Ma a quali condizioni? Un tasso reale dell’1,40% lordo/annuo (a cui ogni sei mesi verrà aggiunta l’inflazione, se ci sarà) e da un premio fedeltà doppio rispetto al passato (pari all’8 per mille). Gli italiani, sottoscrivendo il titolo, sono stati attenti e solidali con il loro Paese sconvolto dagli effetti della pandemia. Ma – come dicono a Genova – avranno pur avuto la loro convenienza ad investire lì.

È allora legittimo chiedere al prof.
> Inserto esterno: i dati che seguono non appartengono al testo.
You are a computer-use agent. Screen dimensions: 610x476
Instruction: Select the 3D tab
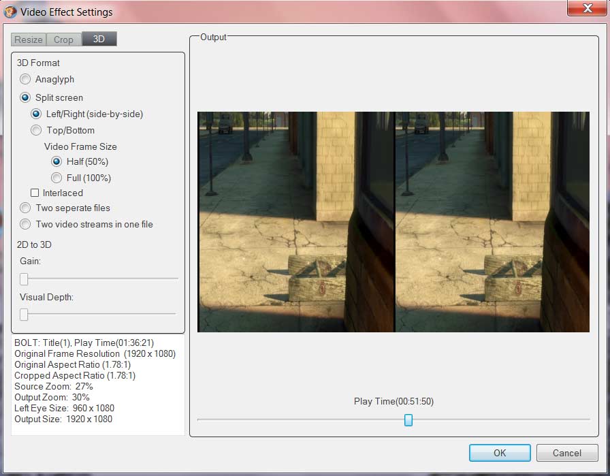pos(99,39)
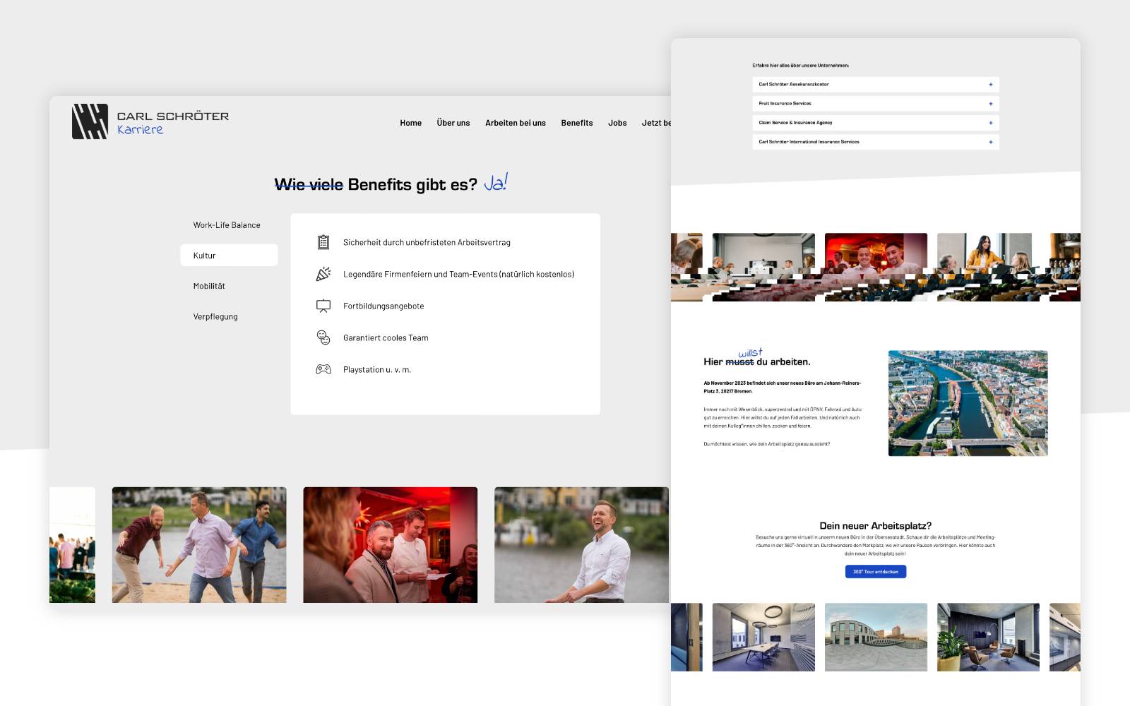The width and height of the screenshot is (1130, 706).
Task: Click the presentation screen Fortbildungsangebote icon
Action: tap(323, 306)
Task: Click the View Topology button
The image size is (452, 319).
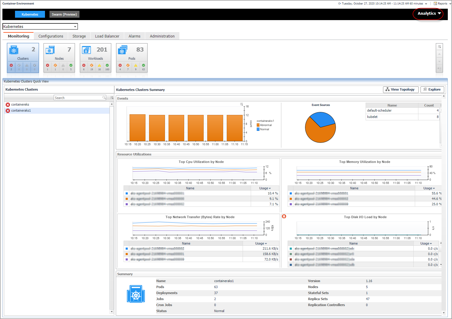Action: 400,89
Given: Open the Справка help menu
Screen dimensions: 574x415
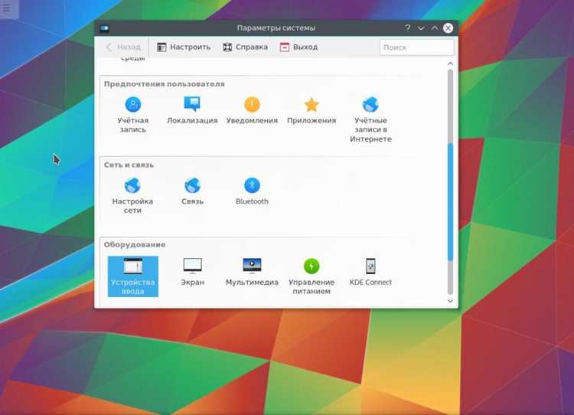Looking at the screenshot, I should coord(245,47).
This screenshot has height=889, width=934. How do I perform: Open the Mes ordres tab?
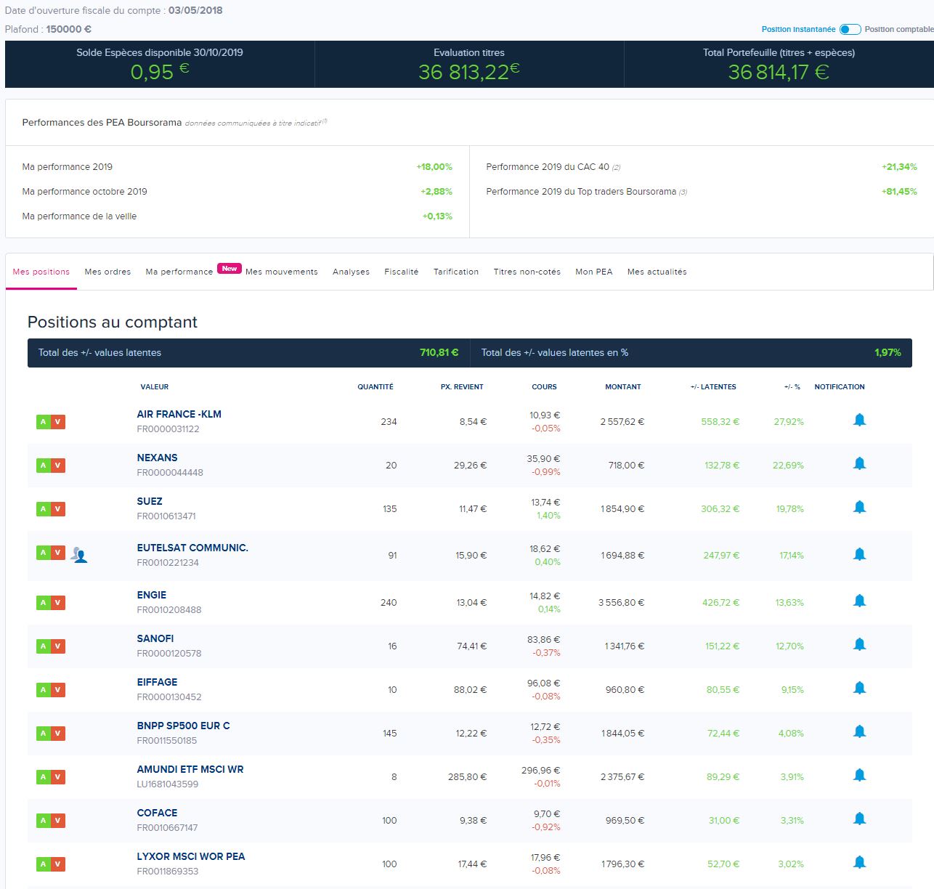point(107,272)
Conte (anche se insegna diritto saprà certamente fare una banale operazione aritmetica) di quante volte 1,4 è multiplo di 0,1? Non siamo mica un Paese – come la Francia e la Germania – che riescono a far sottoscrivere i loro titoli anche con tassi negativi, per anche lo 0,1% può fare la differenza. Poi non ha nulla da spartire un prestito importante, con un tasso praticamente pari a zero, rigorosamente destinato al settore sanitario (ovviamente intascando queste risorse occorre spenderle nel settore a cui sono destinate: il fatto che non ci siano condizioni non autorizza nessuno a fare il furbo), con l’istituzione del Recovery Fund (500 miliardi di dote) che Conte definisce una svolta importante, di portata storica, sperticandosi in elogi alla Germania, perché sono inclusi contributi a fondo perduto.

La verità il premier se la è lasciata scappare in sole tre parole dell’intervista dalla quale è partito il nostro discorso: “sensibilità politiche interne”’. Che cosa significa? Ci sono forze politiche che temono di contrarre una sorta di “raffreddore da fieno” (come dicevano i nostri nonni) rivolgendosi al fondo salva-Stati? Ormai ci siamo abituati ad usare la mascherina e a lavorare da remoto. Non ci dovrebbero essere problemi. A sentire Vito Crimi, invece, sembra che i pentastellati preferiscano andare sui mercati finanziari e pagare tassi di interessi più elevati per finanziare un settore che è stato messo a dura prova e che è ancora in prima linea nel contrastare il virus malefico.

Conte addirittura ne fa anche una questione di consistenza dimenticando parecchi argomenti che ci spronano – come ha detto Romano Prodi – “a non fare sciocchezze” e ad intascare al più presto possibile quei 37 miliardi che, a fare dei confronti, corrispondono a una manovra finanziaria, a più di un terzo del finanziamento annuo del FSN.

Ma non basta. Il governo sta per tagliare l’Irap, almeno per alcuni anni. Questa è un’imposta regionale che concorre (per una quota tra il 40 e il 50% del totale, a seconda delle regioni) a finanziare la sanità. Se una parte della copertura proviene da un fondo che chiede interessi più bassi di quelli del mercato, piuttosto che dai bilanci delle aziende dove sta il problema? Forse Crimi da piccolo aveva paura del buio?